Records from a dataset
____________________

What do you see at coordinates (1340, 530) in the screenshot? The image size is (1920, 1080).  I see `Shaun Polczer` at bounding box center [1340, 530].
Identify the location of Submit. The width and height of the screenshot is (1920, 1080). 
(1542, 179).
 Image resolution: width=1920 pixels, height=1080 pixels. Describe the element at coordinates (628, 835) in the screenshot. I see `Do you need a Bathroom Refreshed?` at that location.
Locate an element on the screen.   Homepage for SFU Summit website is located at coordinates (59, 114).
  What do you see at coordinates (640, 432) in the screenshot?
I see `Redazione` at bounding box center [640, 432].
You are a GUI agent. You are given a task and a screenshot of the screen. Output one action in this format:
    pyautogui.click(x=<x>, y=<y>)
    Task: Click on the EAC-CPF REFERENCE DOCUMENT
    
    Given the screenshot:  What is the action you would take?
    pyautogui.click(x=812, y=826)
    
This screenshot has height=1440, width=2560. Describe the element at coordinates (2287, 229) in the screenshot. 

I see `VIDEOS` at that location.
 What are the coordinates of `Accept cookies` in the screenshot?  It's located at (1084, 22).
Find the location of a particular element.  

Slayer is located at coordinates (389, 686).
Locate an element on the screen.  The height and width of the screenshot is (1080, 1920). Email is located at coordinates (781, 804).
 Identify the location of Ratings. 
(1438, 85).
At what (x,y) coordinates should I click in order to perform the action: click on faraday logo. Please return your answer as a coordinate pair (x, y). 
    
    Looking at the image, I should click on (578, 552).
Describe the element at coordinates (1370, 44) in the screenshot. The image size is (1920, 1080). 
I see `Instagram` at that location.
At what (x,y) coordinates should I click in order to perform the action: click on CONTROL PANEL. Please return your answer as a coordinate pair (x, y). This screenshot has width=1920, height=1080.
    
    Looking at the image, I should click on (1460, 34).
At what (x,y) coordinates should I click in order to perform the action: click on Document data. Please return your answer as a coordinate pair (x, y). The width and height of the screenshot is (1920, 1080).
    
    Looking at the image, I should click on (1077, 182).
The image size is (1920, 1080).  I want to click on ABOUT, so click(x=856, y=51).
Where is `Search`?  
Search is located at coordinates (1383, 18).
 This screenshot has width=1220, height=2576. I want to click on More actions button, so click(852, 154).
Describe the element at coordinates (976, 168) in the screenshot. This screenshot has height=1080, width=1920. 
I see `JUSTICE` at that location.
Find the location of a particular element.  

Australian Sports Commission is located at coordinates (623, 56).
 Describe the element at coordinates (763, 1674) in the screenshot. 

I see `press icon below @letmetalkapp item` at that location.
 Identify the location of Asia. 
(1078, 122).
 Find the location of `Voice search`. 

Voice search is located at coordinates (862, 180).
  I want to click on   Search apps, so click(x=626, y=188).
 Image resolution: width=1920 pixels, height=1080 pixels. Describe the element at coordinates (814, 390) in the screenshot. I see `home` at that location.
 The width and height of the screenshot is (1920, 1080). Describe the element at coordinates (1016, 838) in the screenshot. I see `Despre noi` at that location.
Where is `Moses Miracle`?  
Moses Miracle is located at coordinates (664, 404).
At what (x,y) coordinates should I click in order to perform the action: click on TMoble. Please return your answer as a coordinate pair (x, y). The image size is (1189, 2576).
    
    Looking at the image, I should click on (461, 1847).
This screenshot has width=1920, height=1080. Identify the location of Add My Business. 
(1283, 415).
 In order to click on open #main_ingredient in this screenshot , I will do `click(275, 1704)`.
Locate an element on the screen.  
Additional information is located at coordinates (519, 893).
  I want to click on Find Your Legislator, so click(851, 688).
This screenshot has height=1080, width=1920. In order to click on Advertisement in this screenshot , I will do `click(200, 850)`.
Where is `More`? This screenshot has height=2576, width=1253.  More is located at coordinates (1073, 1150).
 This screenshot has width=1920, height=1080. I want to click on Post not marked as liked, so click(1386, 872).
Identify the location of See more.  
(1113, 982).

____________________

### Exercise:
Give the items again from the start through the line containing "pyautogui.click(x=812, y=826)", substituting "Send" for "Submit" and leaving everything else unchanged.

### Response:
What do you see at coordinates (1340, 530) in the screenshot? The image size is (1920, 1080).  I see `Shaun Polczer` at bounding box center [1340, 530].
Identify the location of Send. The width and height of the screenshot is (1920, 1080). 
(1542, 179).
 Image resolution: width=1920 pixels, height=1080 pixels. Describe the element at coordinates (628, 835) in the screenshot. I see `Do you need a Bathroom Refreshed?` at that location.
Locate an element on the screen.   Homepage for SFU Summit website is located at coordinates (59, 114).
  What do you see at coordinates (640, 432) in the screenshot?
I see `Redazione` at bounding box center [640, 432].
You are a GUI agent. You are given a task and a screenshot of the screen. Output one action in this format:
    pyautogui.click(x=<x>, y=<y>)
    Task: Click on the EAC-CPF REFERENCE DOCUMENT
    
    Given the screenshot:  What is the action you would take?
    pyautogui.click(x=812, y=826)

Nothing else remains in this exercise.